- [BRANO DA LEGGERE]:

L’Italia e il mercato azionario: storia di imprese e cittadini diffidenti
Perchè gli italiani no si interessano al mercato azionario? Perchè le aziende italiane preferiscono indebistarsi piuttosto che aprire il proprio capitale ad altri investitori? Cercheremo di rispondere a queste domande nelle prossime righe, analizzando la diffidenza per il mercato azionario da parte del sistema-Italia e proponendo delle possibili soluzioni.
La grande dipendenza dalle banche
Il tessuto sociale ed economico italiano è unico: una miriade di piccole e medie imprese, spesso a gestione familiare, rendono l’Italia la seconda forza manifatturiera in Europa. “L’economia dei distretti“, come è stata definita, è stata studiata in tutto il mondo come un ambiente economico particolare.

- [MATERIALE FORNITO]:
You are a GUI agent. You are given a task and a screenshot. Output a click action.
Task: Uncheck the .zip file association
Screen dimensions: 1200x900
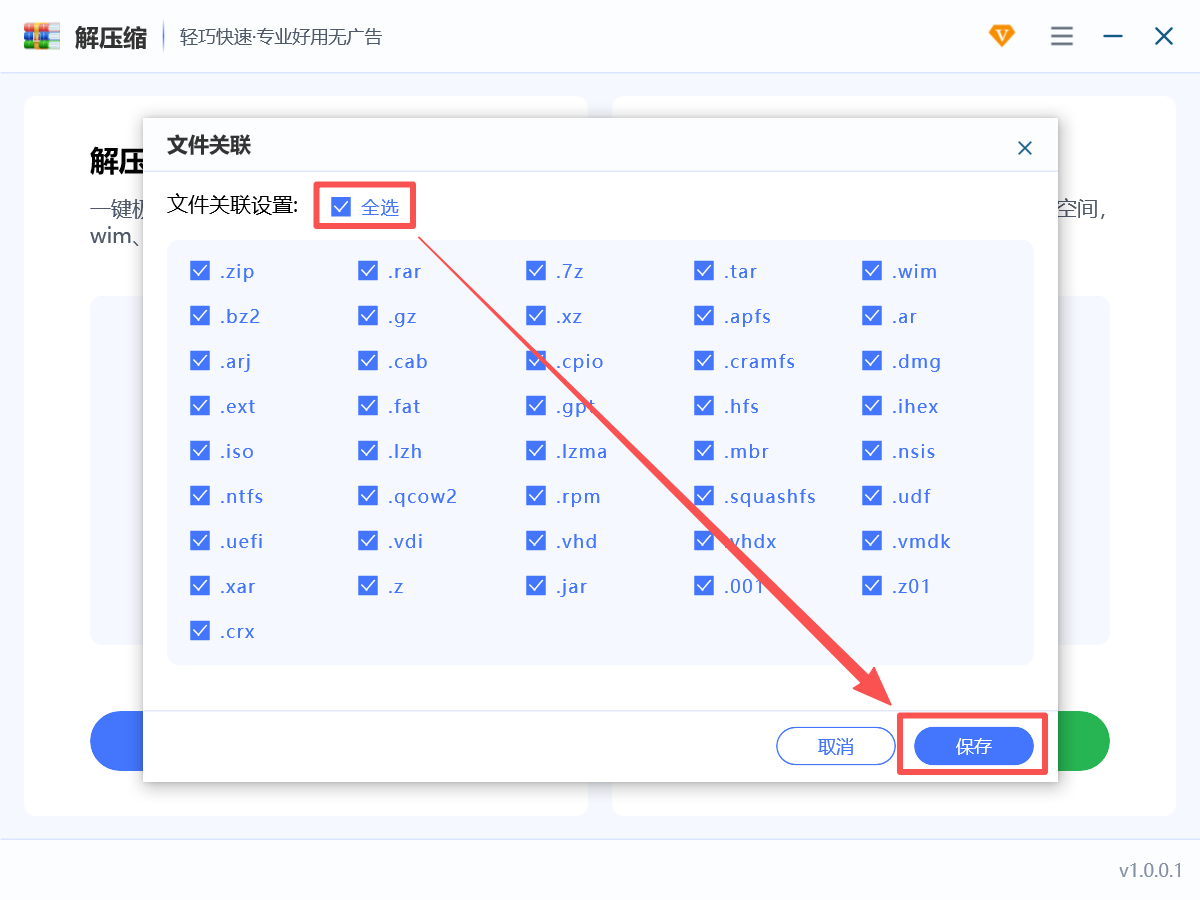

- [COMPITI SCRITTI]:
a) Riscrivi in forma più breve il paragrafo del brano che comincia con «Il tessuto sociale ed economico italiano», conservandone i fatti principali.
b) Elenca tutte le operazioni che il brano annuncia di voler compiere nelle righe successive.
c) Riprendi il brano sull'Italia e il mercato azionario dall'ultima frase riportata e proseguilo.

- [RISPOSTE ATTESE]:
a) L'Italia ha un tessuto socioeconomico unico: le sue numerose piccole e medie imprese, spesso familiari, ne fanno la seconda forza manifatturiera d'Europa. Questa "economia dei distretti" è studiata in tutto il mondo come ambiente economico particolare.

b)
- Rispondere alle domande poste all'inizio
- Analizzare la diffidenza del sistema-Italia per il mercato azionario
- Proporre delle possibili soluzioni

c)
Se negli anni del boom economico ciò ha permesso al nostro paese di competere con i big mondiali, oggi questo modello è in crisi a causa del perno che ne regge la struttura, le banche e il sistema creditizio. Ed ecco che il mercato azionario e l’apertura del capitale da parte delle aziende possono rappresentare una grande opportunità per l’Italia. Come viene riportato nella Relazione per l’anno 2011 della Consob:
Le piccole e medie imprese non sono in grado di affrontare i costi fissi legati alla quotazione in borsa e al contempo sono restie ad accettare la maggiore trasparenza e lo scrutinio di mercato richiesti dall’ingresso in borsa. E’ ancora troppo debole il ruolo degli investitori istituzionali, in particolare di quelli specializzati nel capitale di rischio, che dovrebbero sostenere le aziende nel loro periodo di crescita. Tutti questi fattori hanno determinato un’elevata dipendenza dal sistema bancario, come unica via di accesso al credito
Nelle considerazioni finali di un’assemblea di Bankitalia, nel 2012, si può leggere:
In Italia il 38% dei prestiti alle aziende ha durata non superiore ai 12 mesi; la quota è del 12% in Germania e in Francia e la media europea si attesta intorno al 24%
Indebitamento e produttività
La necessità di reperire risorse fresche nel medio periodo cozza con il problema dell’indebitamento. Avere numerosi prestiti a breve nelle passività preclude la possibilità di programmare degli investimenti di largo respiro e su un lungo orizzonte temporale: non si investe sull’innovazione e sulla componente tecnologica della produzione. Di conseguenza diminuisce la produttività e la competività delle aziende nel mondo.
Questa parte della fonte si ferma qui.